Table 1. Comparison on NTU RGB+D.(%)
Table 2. Comparison on N-UCLA. (%)

3.3 Experimental Results

Comparison with the State-of-the-Art Methods. The experiments of our method on two widely used benchmark datasets (NTU RGB+D [12] and N-UCLA [19]) are shown in Tables 1 and 2, respectively. We first compare our method [16] with traditional method based on hand-crafted features. As we can see, our method significantly outperforms these approaches, which shows the superiority of deep learning methods over hand-crafted approaches. Then our method is compared with recent deep learning methods. We can see that our method outperforms the state-of-the-arts on both datasets. Specifically, our method achieves the highest accuracy of 87.9% and 93.8% using CS and CV protocols respectively on NTU RGB+D, and obtains the best performance 85.4% for V2 setting and 83.9% for Average setting on N-UCLA. Note that, the performance of ESV (Synthesized+Pre-trained) [10] is higher than ours on the N-UCLA dataset. However, they synthesize more data for training and benefit from the pre-trained model on large scale image datasets. By contrast, our method is trained from scratch and we can achieve better performance compared with ESV which is trained from scratch only using the original data.

Evaluation of Components of HiGCN. We evaluate several components in our network to show their effectiveness on skeleton-based action recognition. We give the results on the NTU RGB+D dateset as shown in Table 3. As we can see, our method significantly improves the performances by 6.4% in cross-subject and 5.5% in cross-view over the baseline model, i.e., ST-GCN [22]. Even without the Hybrid Features, our method still outperforms the baseline model. Moreover, after the removal of the attention block and the hierarchical block, the performances drop significantly, indicating the two proposed blocks are very useful for action recognition.

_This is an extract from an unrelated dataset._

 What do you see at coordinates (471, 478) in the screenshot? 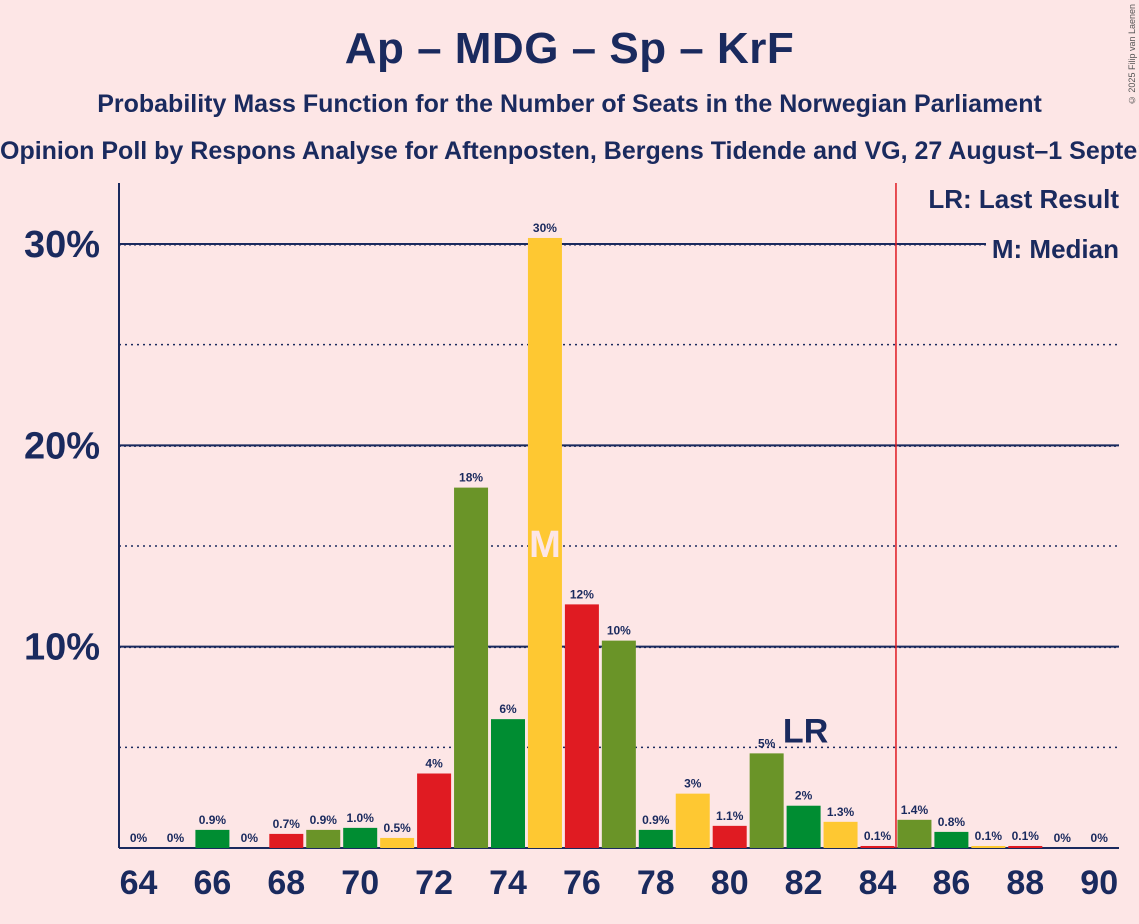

Table 3. Ablation study on NTU RGB+D.(%)
Fig. 4.
figure 4

Visualization of learned attention maps of the first three HiGCLs.

Visualization of Attention Maps. Visualization of attention maps of the first three HiGCLs is shown in Fig. 4. We find that the attention maps gradually fucus on the salient spatial-temporal patterns. This demonstrates that the attention maps at the later layers can effectively capture important spatial-temporal information of the skeleton sequence.

4 Conclusion

In this paper, we have proposed a novel Hierarchical Graph Convolutional Network (HiGCN) for skeleton-based action recognition. The construction of HiGCN is mainly based on the Hierarchical Graph Convolutional Layers (HiGCLs). The HiGCL is comprised of an attention block and a hierarchical graph convolutional block. We have evaluated our HiGCN on two publicly available datasets, i.e., NTU RGB+D and Northwestern-UCLA, and achieved the state-of-the-art performance on both datasets. We also show the effectiveness of different components of our method based on the experimental analysis. In the future we plan to focus more on modeling temporal dynamics of actions.